(Records in a dataset)

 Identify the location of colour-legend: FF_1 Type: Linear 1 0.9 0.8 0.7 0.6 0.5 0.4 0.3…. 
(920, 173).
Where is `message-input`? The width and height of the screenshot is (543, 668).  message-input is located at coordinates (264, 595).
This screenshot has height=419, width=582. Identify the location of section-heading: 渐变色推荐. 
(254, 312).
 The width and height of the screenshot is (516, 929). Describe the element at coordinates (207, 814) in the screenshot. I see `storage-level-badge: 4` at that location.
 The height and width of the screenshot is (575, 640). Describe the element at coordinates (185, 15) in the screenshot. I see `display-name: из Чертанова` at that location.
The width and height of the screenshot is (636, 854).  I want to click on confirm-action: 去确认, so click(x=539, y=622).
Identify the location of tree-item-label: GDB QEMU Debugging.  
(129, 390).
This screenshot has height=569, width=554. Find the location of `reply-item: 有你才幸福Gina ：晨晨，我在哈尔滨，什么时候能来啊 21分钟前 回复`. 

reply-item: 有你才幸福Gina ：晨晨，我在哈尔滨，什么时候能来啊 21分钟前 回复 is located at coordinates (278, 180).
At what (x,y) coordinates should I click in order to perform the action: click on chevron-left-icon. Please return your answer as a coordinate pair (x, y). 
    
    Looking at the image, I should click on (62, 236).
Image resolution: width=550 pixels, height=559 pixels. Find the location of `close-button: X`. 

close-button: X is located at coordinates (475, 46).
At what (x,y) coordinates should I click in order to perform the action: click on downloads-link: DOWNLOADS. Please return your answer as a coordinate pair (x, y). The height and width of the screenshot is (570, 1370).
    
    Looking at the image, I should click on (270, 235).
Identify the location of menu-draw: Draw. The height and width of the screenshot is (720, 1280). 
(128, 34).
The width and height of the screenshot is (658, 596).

To-do item: Change each instance of "Identify the location of" in the data above to "Find the position of", and write the data out again with nothing else altered.

The answer:
 Find the position of colour-legend: FF_1 Type: Linear 1 0.9 0.8 0.7 0.6 0.5 0.4 0.3…. 
(920, 173).
Where is `message-input`? The width and height of the screenshot is (543, 668).  message-input is located at coordinates (264, 595).
This screenshot has height=419, width=582. Find the position of section-heading: 渐变色推荐. 
(254, 312).
 The width and height of the screenshot is (516, 929). Describe the element at coordinates (207, 814) in the screenshot. I see `storage-level-badge: 4` at that location.
 The height and width of the screenshot is (575, 640). Describe the element at coordinates (185, 15) in the screenshot. I see `display-name: из Чертанова` at that location.
The width and height of the screenshot is (636, 854).  I want to click on confirm-action: 去确认, so click(x=539, y=622).
Find the position of tree-item-label: GDB QEMU Debugging.  
(129, 390).
This screenshot has height=569, width=554. Find the location of `reply-item: 有你才幸福Gina ：晨晨，我在哈尔滨，什么时候能来啊 21分钟前 回复`. 

reply-item: 有你才幸福Gina ：晨晨，我在哈尔滨，什么时候能来啊 21分钟前 回复 is located at coordinates (278, 180).
At what (x,y) coordinates should I click in order to perform the action: click on chevron-left-icon. Please return your answer as a coordinate pair (x, y). 
    
    Looking at the image, I should click on (62, 236).
Image resolution: width=550 pixels, height=559 pixels. Find the location of `close-button: X`. 

close-button: X is located at coordinates (475, 46).
At what (x,y) coordinates should I click in order to perform the action: click on downloads-link: DOWNLOADS. Please return your answer as a coordinate pair (x, y). The height and width of the screenshot is (570, 1370).
    
    Looking at the image, I should click on (270, 235).
Find the position of menu-draw: Draw. The height and width of the screenshot is (720, 1280). 
(128, 34).
The width and height of the screenshot is (658, 596).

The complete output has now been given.